One can hardly pick up a newspaper these days without coming across respectful, if not awe-struck uses of the phrase “Intellectual property.” It is usually in close proximity to the phrase “Information Superhighway.” This highway is so important that a good portion of the world’s billionaires are, at this very moment, desperately trying to get their hands on a stretch of it. Once this highway gets built, however there will be a need for things to drive along the shiny new pavement, and this is where the intellectual property comes in. As a sort of afterthought to communicating, a need for something to communicate has sprung up.

I think the situation is ripe for an infomercial. Every situation is ripe for an infomercial, to judge from their preponderance on television. My infomercial would pay homage to my favorite infomercial of all time, which featured a Korean man wearing gold chains, surrounded by beautiful women in bikinis, standing in front of a Ferrari, which is parked in front of a yacht, which is docked next to a huge mansion. He is speaking forcefully into the camera and saying, “I got rich with real estate. Attend one of my seminars and all this can be yours too!”

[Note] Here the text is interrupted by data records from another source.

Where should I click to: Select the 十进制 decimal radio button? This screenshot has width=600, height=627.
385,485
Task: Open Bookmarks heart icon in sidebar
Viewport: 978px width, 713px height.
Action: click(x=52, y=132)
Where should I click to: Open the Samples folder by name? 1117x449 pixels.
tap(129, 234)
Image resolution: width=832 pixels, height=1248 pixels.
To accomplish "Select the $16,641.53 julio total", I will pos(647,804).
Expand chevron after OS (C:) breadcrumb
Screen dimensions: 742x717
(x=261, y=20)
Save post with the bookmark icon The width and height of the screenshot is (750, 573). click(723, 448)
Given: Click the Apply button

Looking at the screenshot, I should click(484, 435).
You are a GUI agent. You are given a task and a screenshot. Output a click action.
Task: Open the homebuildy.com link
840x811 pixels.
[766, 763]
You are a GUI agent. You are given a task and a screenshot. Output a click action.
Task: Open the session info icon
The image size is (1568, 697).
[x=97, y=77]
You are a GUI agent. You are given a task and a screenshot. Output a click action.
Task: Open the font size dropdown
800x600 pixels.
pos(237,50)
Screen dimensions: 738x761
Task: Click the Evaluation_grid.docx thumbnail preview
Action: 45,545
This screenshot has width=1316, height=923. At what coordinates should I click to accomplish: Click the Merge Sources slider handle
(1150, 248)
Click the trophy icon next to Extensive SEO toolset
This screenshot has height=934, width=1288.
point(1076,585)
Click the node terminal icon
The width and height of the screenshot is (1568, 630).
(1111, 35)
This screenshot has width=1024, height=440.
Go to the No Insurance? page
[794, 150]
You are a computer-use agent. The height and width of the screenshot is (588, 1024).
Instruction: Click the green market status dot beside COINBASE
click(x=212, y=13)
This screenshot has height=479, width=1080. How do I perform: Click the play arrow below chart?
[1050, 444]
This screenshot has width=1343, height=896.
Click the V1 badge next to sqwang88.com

My infomercial would feature me in a similar set up, except my pitch would go: “The people who make money in this world are the people who own property. And what’s the hottest property out there? Intellectual property! Attend my seminar, titled, ‘How to be an intellectual,’ and I’ll show you how you too can be the owner of a vast stretch of intellectual property. You’ll be a homesteader on the intellectual prairie! You’ll walk into my seminar owning nothing and walk out owning today’s most valuable commodity, an idea!”

Of course the billionaires may have one of these seminars in development already. They’ve been moving very quickly of late. I find it unsettling. I like my billionaires sitting by the fire and lazily stroking their salivating bulldogs. But people like Wayne Huizinga of Blockbuster Video are running around, convinced that video cassettes–the rental of which has made him rich–may soon be obsolete, replaced by a system of information transportation that will be faster, more efficient, more direct. And then there are the Newhouse brothers who, a few cable companies aside, are the proprietors of one of the biggest conglomerates built around the printed word. They’ve thrown their lot in with Barry Diller’s QVC, a twenty four hour infomercial.

The whole situation seems to be an extreme example of the phrase, “The Medium is the Message.” The medium–be it movies or music or printed words–seems on the way to being distilled to the point of being transparent. Perhaps the super highway will become so slick, so fast, that all of the mediums of music and movies and printed words will come to seem like obsolete mechanisms, mere carrying cases for the essential goods they delivered: emotion. Our super highway will one day be able to remove the emotion from these things just as one might remove the insides of a nut from its shell, and deliver it straight to the consumer, in a digitized form. There will be the essence, and then the marketing to promote it of course. (No matter how many twists and turns the Information Super Highway takes, blurbs, like cockroaches, will persevere.) I can see the ad copy of tomorrow’s Video Emotion Menu: Confusion, the latest release from Nirvana is guaranteed to have you pacing excitedly around the house for hours… Testosterone Surge, from Sylvester Stallone, will make you want to hit, to pump, to grunt, until your neighbors can’t stand it… The latest in Thomas Beller’s ongoing series, “Pleasure” is just in, and they’re raving!

Press a button and off it goes, driving down the info-sensation highway, straight from my mansion to yours.